> [Trecho do texto]
-*-*-

Uma hipótese curiosa diz respeito à alometriaà medida que as espécies tornam-se maiores ao longo da evolução, seus órgãos não crescem todos na mesma proporção. Todos os great apes têm praticamente o mesmo número de folículos na pele, consequentemente, quase o mesmo número de pêlos. Assim, os chimpanzés e bonobos têm os pêlos mais próximos uns dos outros, característica que os fazem parecer mais peludos que nós, que temos uma superfície da pele maior. Mas esta hipótese não se aplica – ou ignora – aos outros great apes maiores que nossa espécie, como orangotangos e gorilas, com densa pelagem, semelhante número de folículos e área da pele semelhante e/ou maior. A diferença parece ser, na verdade, o tamanho dos pêlos, o que não pode ser explicada pela hipótese alométrica.

Há ainda outras hipóteses, como a de que éramos carniceiros e a ausência de pêlos seria uma vantagem (estranho, pois o homem ainda retém a barba!); que a pele nua percebe melhor os contatos íntimos (então, por que retemos pêlos nas partes mais sensíveis, como áreas genitais, costas e peito?); que o fato de termos nos tornado nus indica que passamos por uma fase aquática – inspiração oriunda dos golfinhos, baleias e peixes-bois, todos sem pêlos (não há registro fóssil que suporte esta hipótese, além de não haverem indícios fisiológicos de que um dia fomos os hominídeos tenham sido adaptados ao ambiente aquático...).

-*-*-

> [Suas tarefas]
1) Reproduza, por favor, a parte do trecho sobre a perda de pelos que vai de “Há ainda outras” até “ao ambiente aquático...).”.
2) Segundo o trecho sobre a perda de pelos, qual parece ser de fato a diferença na pelagem dos grandes primatas?
3) Resuma em lista o parágrafo do trecho sobre a perda de pelos que começa com “Uma hipótese curiosa”, mantendo os fatos principais.
As entradas abaixo têm outra origem.

> [Entradas de dados]
-*-*-

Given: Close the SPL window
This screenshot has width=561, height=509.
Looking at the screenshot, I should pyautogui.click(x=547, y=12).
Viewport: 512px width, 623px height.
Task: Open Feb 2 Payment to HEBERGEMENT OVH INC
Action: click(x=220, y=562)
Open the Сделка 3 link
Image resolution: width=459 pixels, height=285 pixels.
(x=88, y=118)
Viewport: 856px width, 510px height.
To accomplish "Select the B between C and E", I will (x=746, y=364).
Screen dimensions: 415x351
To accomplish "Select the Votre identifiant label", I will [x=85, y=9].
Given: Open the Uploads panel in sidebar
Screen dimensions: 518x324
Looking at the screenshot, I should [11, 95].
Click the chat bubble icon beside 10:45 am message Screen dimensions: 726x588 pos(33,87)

-*-*-

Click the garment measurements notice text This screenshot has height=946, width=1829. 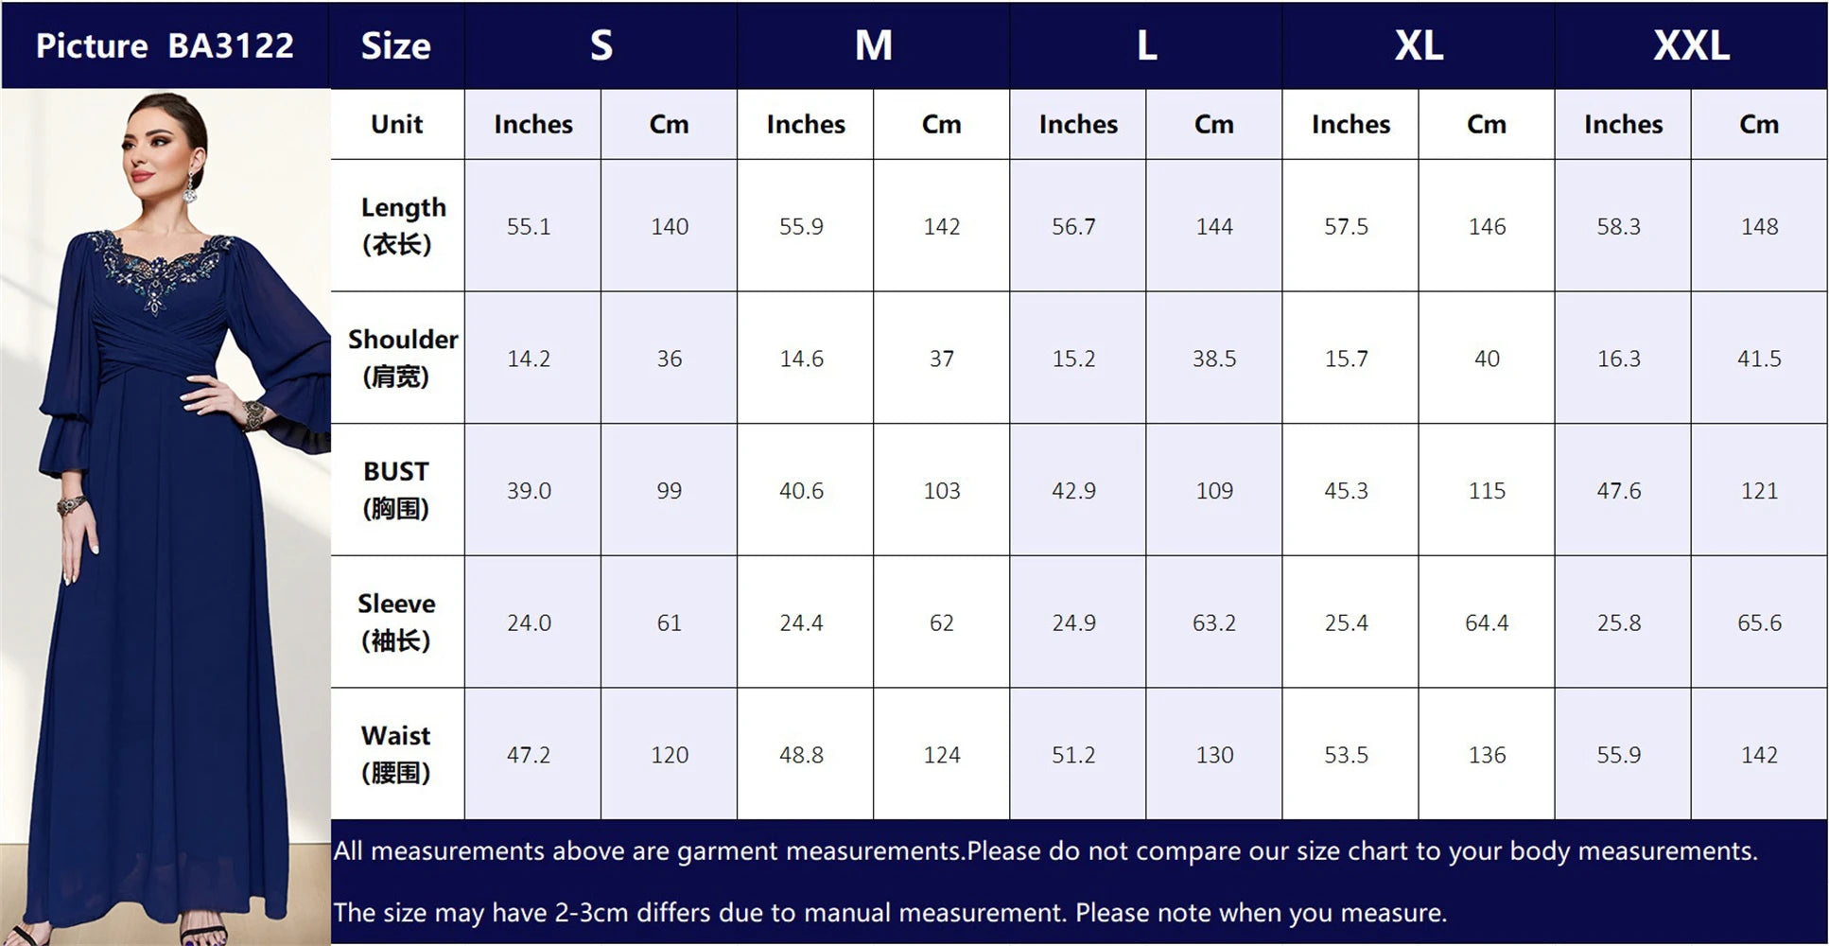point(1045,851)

-*-*-

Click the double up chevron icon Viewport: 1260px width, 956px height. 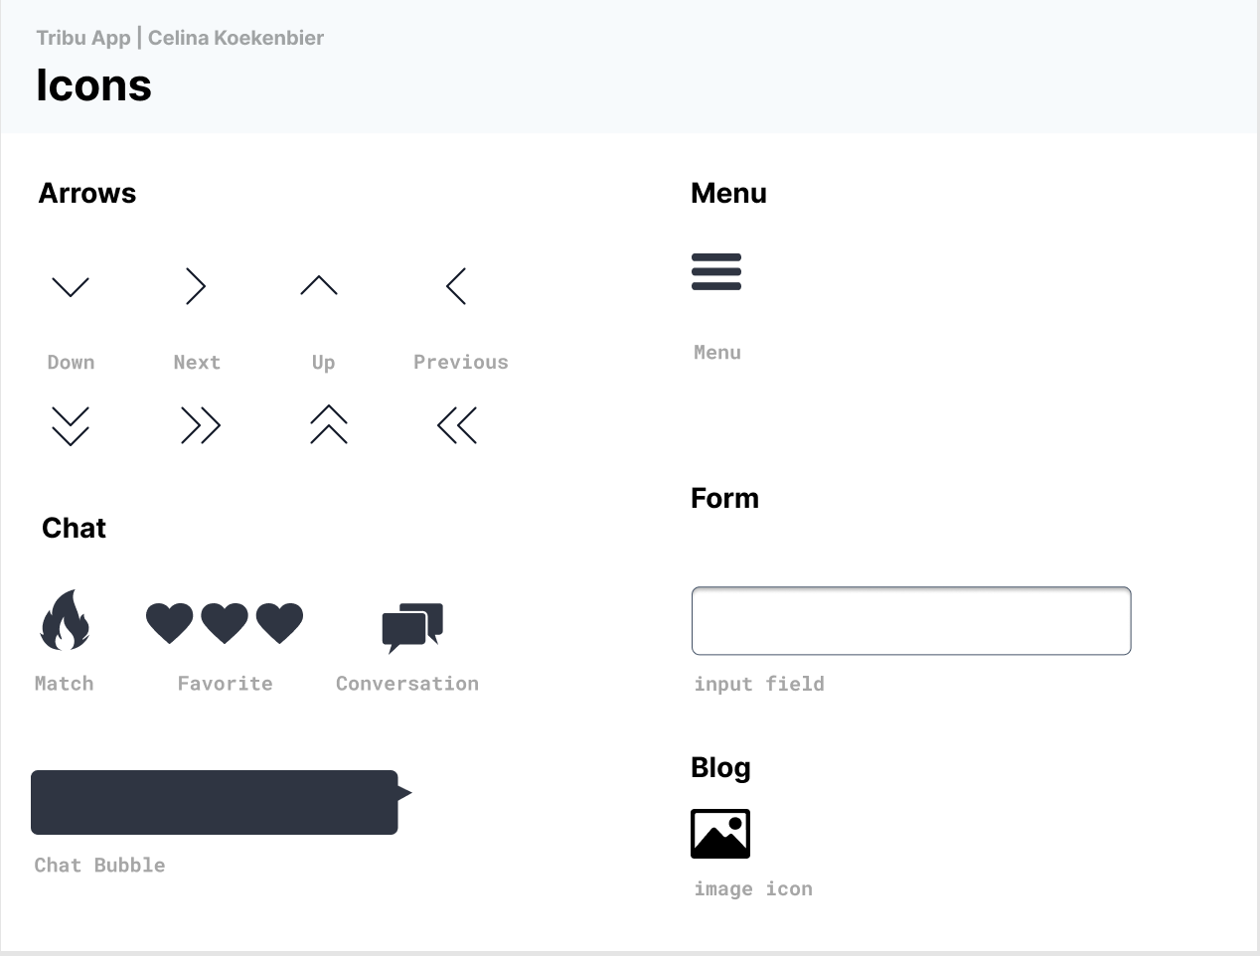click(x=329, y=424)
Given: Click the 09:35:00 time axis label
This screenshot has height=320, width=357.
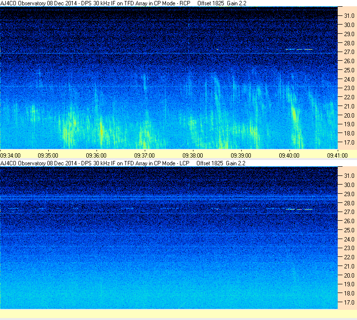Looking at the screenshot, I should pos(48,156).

-*-*-

> [Respostas esperadas]
1)
Há ainda outras hipóteses, como a de que éramos carniceiros e a ausência de pêlos seria uma vantagem (estranho, pois o homem ainda retém a barba!); que a pele nua percebe melhor os contatos íntimos (então, por que retemos pêlos nas partes mais sensíveis, como áreas genitais, costas e peito?); que o fato de termos nos tornado nus indica que passamos por uma fase aquática – inspiração oriunda dos golfinhos, baleias e peixes-bois, todos sem pêlos (não há registro fóssil que suporte esta hipótese, além de não haverem indícios fisiológicos de que um dia fomos os hominídeos tenham sido adaptados ao ambiente aquático...).

2) O tamanho dos pêlos.

3)
- A hipótese alométrica diz que, quando as espécies crescem ao longo da evolução, seus órgãos não aumentam todos na mesma proporção.
- Todos os great apes têm quase o mesmo número de folículos e, portanto, de pêlos.
- Em chimpanzés e bonobos os pêlos ficam mais próximos, o que os faz parecer mais peludos que nós, que temos superfície de pele maior.
- A hipótese não vale para orangotangos e gorilas, maiores que nós, com pelagem densa, número semelhante de folículos e área de pele semelhante ou maior.
- A diferença parece estar no tamanho dos pêlos, algo que a hipótese alométrica não explica.